Also: No. I am not returning my gfx card for a "slimmer" one (which also means diminished gfx capabilities).  If there really is no workable solution, I will however look for a cheap USB wireless adapter, if any of you recommend that.

*Troubleshooting based on other's threads:
**. Tried changing any pci settings in bios. There are none to set. My particular bios doesn't give very many parameters to define except the enabling or disabling of general devices.

1. I've uninstalled the drivers and any related wireless software (via both uninstall/change programs & device manager), then allowed the system to detect and ask to install it again in the same session. (I have a setup saved in my download folder from the hawking website.) 

2. Uninstalled wireless again. Restarted. Reinstalled. 

3. Uninstalled. Shut down. Took out the wireless card. Booted without card. (idk what for) Shut down. Put card back. Booted & reinstalled. 

4. Uninstalled. Booted into Safe Mode. Reinstalled. 

5. Researched IRQ settings. IRQ 22 is being used by both my Wireless Card and "High Definition Audio." Thus, tried combinations of uninstalling/disabling the audio through device manager & bios settings, uninstalled audio software, then installed Wireless Card. (Eitherway, both devices specify "no conflicts" while both enabled.) 

6. Checked my event log for any seemingly pertinent errors. Not sure what a bunch of the other stuff is but found "Warning: WLAN AutoConfig Service has successfully stopped." Thus, researched that and tried a few fixes: cmd>netsh>wlan>set autoconfig enabled=yes interface="wireless network adapter" To which i get "no such wireless device found." I also tried with "wireless network connection" to which i got the same error. 

7. In relation to above, tried cmd in admin mode>sfc/scannow>went into services to start wlan. But those instructions fail because its already started/auto in services. 

8. Finally uninstalled all my ATI software and took out the gfx card. Also uninstalled the wireless. Rebooted. Re-installed the wireless. 

9. Tested wireless back in first Pci.

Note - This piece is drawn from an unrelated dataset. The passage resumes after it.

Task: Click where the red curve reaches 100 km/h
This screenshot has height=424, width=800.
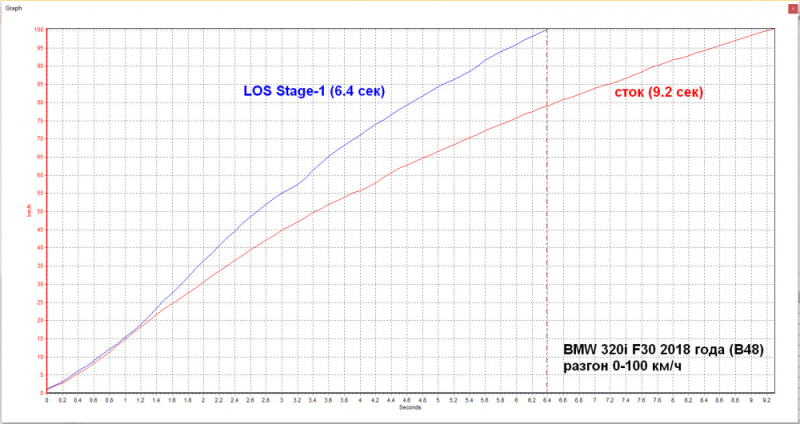Action: [773, 29]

Works. Put back in 2nd, doesn't work. Gfx is still out atm. Plugged in a LAN to have internet for the time being. I was surprised that winupdate found an update for my wireless card, but then remembered that the driver I installed was the one I used when first installing the card waaay back when. Eitherway. Updated. Still not working. 

10. Tried going through Hawkings own connection utility: "Zero Configuration Utility." "switching" over to zeroconfig fails or appears to do nothing. Zeroconfig also registers my wireless card as "disconnected." 

About ready to give up because I'm not sure of what else I can try. I've read up on attempting to switch from ACPI to Standard but I don't have the windows cd. Other methods to do this without the CD and through device manager were futile because not all the options were there to do so. The purpose of switching to standard was to attempt to bypass the auto assigning of IRQs in the case that that is the issue i'm having.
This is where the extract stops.